Keine Einstimmigkeit
Bezüglich Strukturreform will die IV das Einstimmigkeitsprinzip „in weiten Bereichen“ abschaffen, die EU-Kommission verkleinern und die Anzahl der EU-Kommissare durch ein Rotationsprinzip auf zwei Drittel der Mitgliedsstaaten begrenzen. IV-Präsident Georg Kapsch hält auch das EU-Wahlrecht für überholt und plädiert für europaweite Kandidatenlisten. „Warum muss ich immer eine Österreicherin oder einen Österreicher wählen, warum nicht eine Spanierin, einen Franzosen oder eine Lettin?“ Auch eine Direktwahl des Kommissionspräsidenten kann sich Kapsch vorstellen. „Das hat alles Vor- und Nachteile. Wir hätten dann ein Präsidialsystem. Manche mögen das, andere nicht.“
Keine eindeutige Position ist dem IV-Chef bezüglich des Schutzes wichtiger österreichischer Unternehmen vor einer Übernahme durch Chinesen zu entlocken. Grundsätzlich sei er seit vielen Jahren „ein China-Skeptiker“, man könne aber niemanden verbieten, sein Unternehmen zu verkaufen, um etwa eine Insolvenz zu verhindern. Andererseits wolle man auch nicht, dass Kerntechnologien nach China wandern.

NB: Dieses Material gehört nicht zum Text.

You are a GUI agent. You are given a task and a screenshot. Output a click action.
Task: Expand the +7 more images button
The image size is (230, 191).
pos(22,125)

Die von der Regierung geplante Schwelle von zehn Prozent, aber der eine Beteiligung an heimischen Unternehmen durch einen Investor aus einem Nicht-EU-Land genehmigt werden muss, hält Kapsch für zu niedrig.
Kritik an SPÖ-Plakat
Kritik übt Kapsch an den Wahlkampf-Plakaten von SPÖ-Spitzenkandidat Andreas Schieder im EU-Wahlkampf. Diese enthalten den Spruch "Mensch statt Konzern". Dies sei eine "völlig undifferenzierte Attacke gegen diejenigen, die Arbeitsplätze schaffen", so der IV-Chef. "Herr Schieder hat noch keinen einzigen Arbeitsplatz geschaffen in seinem Leben".